In a significant advancement for tunnel construction, researchers have introduced a new model for predicting geological risks during excavation. The study, titled “Geological Risk Prediction Under Uncertainty in Tunnel Excavation Using Online Learning and Hidden Markov Model,” was conducted by a team from the School of Civil and Hydraulic Engineering at Huazhong University of Science and Technology and the School of Civil and Environmental Engineering at Nanyang Technological University.
Accurate estimation of geological risks is crucial to prevent geohazards such as collapses, water inrushes, and landslides. These hazards can lead to project delays, cost overruns, and severe safety incidents. Traditional methods of gathering geological data often fall short. For instance, invasive techniques like borehole logging can reach depths of up to 12 km but suffer from sparse sampling rates. Non-invasive methods, while offering high spatial resolution, often lack accuracy due to measurement errors.
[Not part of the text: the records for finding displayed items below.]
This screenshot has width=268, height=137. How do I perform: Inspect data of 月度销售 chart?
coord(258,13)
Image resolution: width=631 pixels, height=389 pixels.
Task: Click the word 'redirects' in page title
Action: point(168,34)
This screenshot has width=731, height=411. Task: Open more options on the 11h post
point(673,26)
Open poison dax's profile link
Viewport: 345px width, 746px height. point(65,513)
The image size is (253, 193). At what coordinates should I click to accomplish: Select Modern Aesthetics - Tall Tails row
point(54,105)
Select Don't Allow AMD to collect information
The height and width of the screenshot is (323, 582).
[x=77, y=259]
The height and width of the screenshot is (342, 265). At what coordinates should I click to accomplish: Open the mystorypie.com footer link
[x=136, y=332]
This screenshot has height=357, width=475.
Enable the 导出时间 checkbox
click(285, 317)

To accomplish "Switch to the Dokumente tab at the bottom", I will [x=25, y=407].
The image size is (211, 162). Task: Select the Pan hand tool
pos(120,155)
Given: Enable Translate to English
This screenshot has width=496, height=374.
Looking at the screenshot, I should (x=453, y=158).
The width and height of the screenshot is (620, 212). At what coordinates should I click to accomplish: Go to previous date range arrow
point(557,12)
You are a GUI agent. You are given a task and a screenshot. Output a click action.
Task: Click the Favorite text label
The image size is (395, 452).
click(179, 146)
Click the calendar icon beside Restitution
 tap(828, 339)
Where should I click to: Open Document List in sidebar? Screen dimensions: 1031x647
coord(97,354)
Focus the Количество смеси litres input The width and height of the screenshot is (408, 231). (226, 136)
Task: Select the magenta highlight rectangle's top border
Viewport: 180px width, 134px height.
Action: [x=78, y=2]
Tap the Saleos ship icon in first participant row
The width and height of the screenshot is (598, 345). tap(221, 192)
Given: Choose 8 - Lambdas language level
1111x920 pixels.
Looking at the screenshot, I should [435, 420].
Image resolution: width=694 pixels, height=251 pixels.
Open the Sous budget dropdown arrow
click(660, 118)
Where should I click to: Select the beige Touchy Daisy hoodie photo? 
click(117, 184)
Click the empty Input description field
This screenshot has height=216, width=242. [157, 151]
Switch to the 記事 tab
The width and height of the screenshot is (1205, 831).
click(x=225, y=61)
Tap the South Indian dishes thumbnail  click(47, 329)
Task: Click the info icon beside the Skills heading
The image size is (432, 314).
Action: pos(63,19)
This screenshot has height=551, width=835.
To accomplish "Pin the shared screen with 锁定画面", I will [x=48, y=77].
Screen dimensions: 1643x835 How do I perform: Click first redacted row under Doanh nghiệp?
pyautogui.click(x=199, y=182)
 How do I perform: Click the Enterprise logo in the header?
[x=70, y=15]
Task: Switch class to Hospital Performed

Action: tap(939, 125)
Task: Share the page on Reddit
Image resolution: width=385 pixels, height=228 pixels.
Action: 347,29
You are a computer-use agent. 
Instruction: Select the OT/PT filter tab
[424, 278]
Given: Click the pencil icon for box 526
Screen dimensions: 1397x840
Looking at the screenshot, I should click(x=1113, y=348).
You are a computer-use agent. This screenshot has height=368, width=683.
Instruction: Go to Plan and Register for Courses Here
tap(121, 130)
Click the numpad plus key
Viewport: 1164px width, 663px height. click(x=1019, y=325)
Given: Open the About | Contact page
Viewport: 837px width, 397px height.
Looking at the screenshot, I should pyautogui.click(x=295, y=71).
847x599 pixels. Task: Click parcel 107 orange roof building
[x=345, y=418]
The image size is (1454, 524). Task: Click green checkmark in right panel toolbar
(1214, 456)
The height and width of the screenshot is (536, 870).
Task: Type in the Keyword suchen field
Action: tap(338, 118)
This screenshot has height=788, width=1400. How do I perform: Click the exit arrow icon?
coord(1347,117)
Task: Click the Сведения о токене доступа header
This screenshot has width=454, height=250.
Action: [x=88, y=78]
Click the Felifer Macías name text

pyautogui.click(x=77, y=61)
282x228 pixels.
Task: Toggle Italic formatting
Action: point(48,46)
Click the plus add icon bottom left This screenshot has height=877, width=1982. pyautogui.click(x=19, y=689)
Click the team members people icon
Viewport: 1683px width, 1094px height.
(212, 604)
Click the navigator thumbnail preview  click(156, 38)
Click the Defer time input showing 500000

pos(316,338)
The research team recognized that conventional machine learning approaches, such as long short-term memory (LSTM) networks and support vector machines (SVM), typically depend on large amounts of pre-existing data. Tunnel projects, which can span several years, generate data incrementally, making it challenging for these traditional models to adapt to new information. This gap in capability prompted the development of the online hidden Markov model (OHMM).
Introducing the Online Hidden Markov Model
The OHMM integrates online learning with the hidden Markov model, allowing it to update its parameters with each new data point. This adaptability is particularly beneficial in addressing uncertainties that arise as excavation progresses. Additionally, the researchers introduced an observation extension mechanism, which utilizes pre-construction borehole samples to supplement limited early-stage data. This approach extends short sequences of observed data to complete sequences that characterize geological risks in the tunnel coverage area.
To demonstrate the model’s effectiveness, the researchers conducted a case study on a tunnel excavation project in Singapore, which involved 915 rings of data. The results were promising. When compared to traditional methods, including standard HMM, LSTM networks, and SVM, the OHMM yielded superior performance in predicting geological risks ahead of the tunnel boring machine (TBM).
Results and Implications
One of the most notable findings was that the OHMM could accurately forecast geological risks in unconstructed areas using limited observational data. For instance, using data from 300 observed rings, the model achieved an impressive forward prediction accuracy of 0.968. Even when using 600 observed rings, the accuracy remained high at 0.902, significantly outpacing other modeling techniques.
The OHMM also demonstrated stable prediction capabilities for up to 100 rings ahead, leading the researchers to recommend a foresight distance of 30 rings for practical tunnel excavation guidance. This balance between accuracy and stability could greatly enhance safety and efficiency in tunnel construction projects worldwide.
The full text of the study, authored by Limao ZHANG, Ying WANG, Xianlei FU, Xieqing SONG, and Penghui LIN, is available for further review at: https://doi.org/10.1007/s42524-024-0082-1. This innovative approach has the potential to reshape how geological risks are assessed, ultimately contributing to safer and more efficient tunnel construction practices globally.